TEXT BLOCK: Begin
The music video for "Cowboy Style" was directed by Michael Williams and taped at a sound check at one of the Intimate and Live shows in June 1998. The music video was dubbed with the radio edit, and it was featured on the CD single. The music video was released on the DVD version of Greatest Hits 87–99 in June 2003.

=== Live performances ===
Minogue performed "Cowboy Style" on the Australian morning TV series Hey Hey It's Saturday. Minogue included the song on the set list for her 1998 concert tour Intimate and Live. The performance was recorded on 30 June and 1 July at Capitol Theatre in Sydney, and appeared on the related CD and DVD. The live version also appeared on her promotional single "Dancing Queen". "Cowboy Style" was included on her 2002 Australian and European Fever Tour. The performance featured Minogue standing on a level of staircases, dressed in a bright-pink sleeveless jacket with white cargo pants. The performance was recorded on 4 May 2002 at Manchester Arena in Manchester, England, and was released on 4 November that same year. The song's most recent performance was on the Showgirl: The Homecoming Tour in 2006. The performance was recorded on 12 November 2006 in Sydney, Australia and was released as a double CD set.
TEXT BLOCK: End
EXERCISE TASKS:
1. In the text about "Cowboy Style," who directed the song's music video?
2. Reproduce the text about "Cowboy Style" word for word between "The music video for" and "in June 2003.", inclusive.
GIVEN MATERIAL: Begin
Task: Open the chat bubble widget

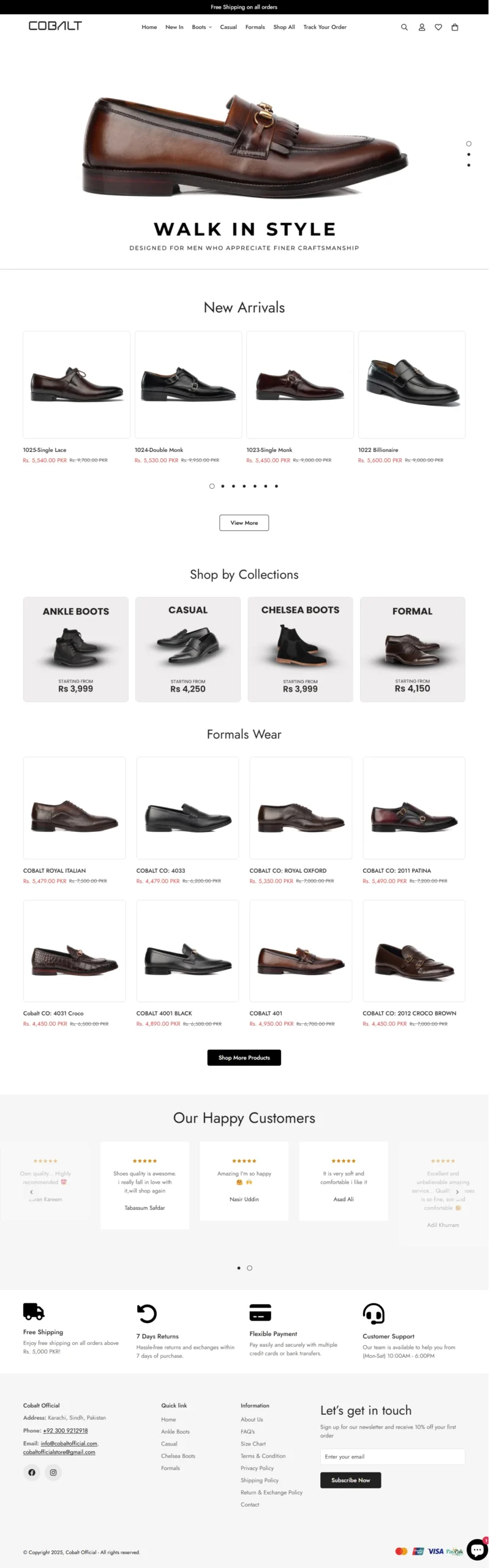Action: point(477,1550)
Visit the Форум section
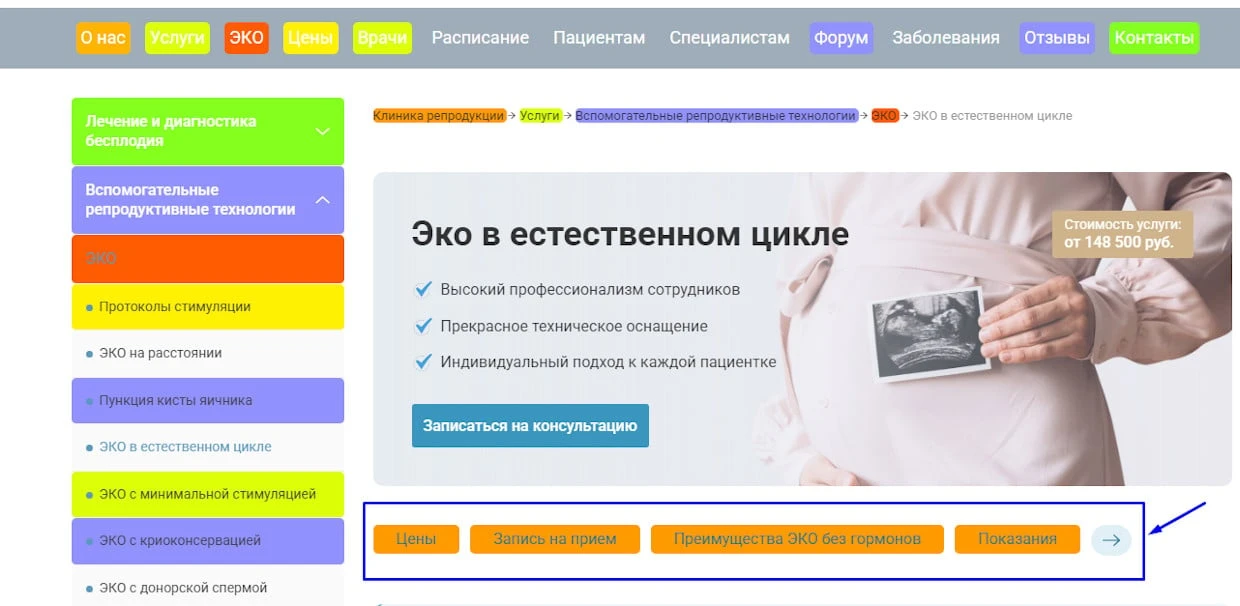Viewport: 1240px width, 606px height. pyautogui.click(x=841, y=38)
GIVEN MATERIAL: End
ANSWERS TO THE TASKS:
1. Michael Williams

2.
The music video for "Cowboy Style" was directed by Michael Williams and taped at a sound check at one of the Intimate and Live shows in June 1998. The music video was dubbed with the radio edit, and it was featured on the CD single. The music video was released on the DVD version of Greatest Hits 87–99 in June 2003.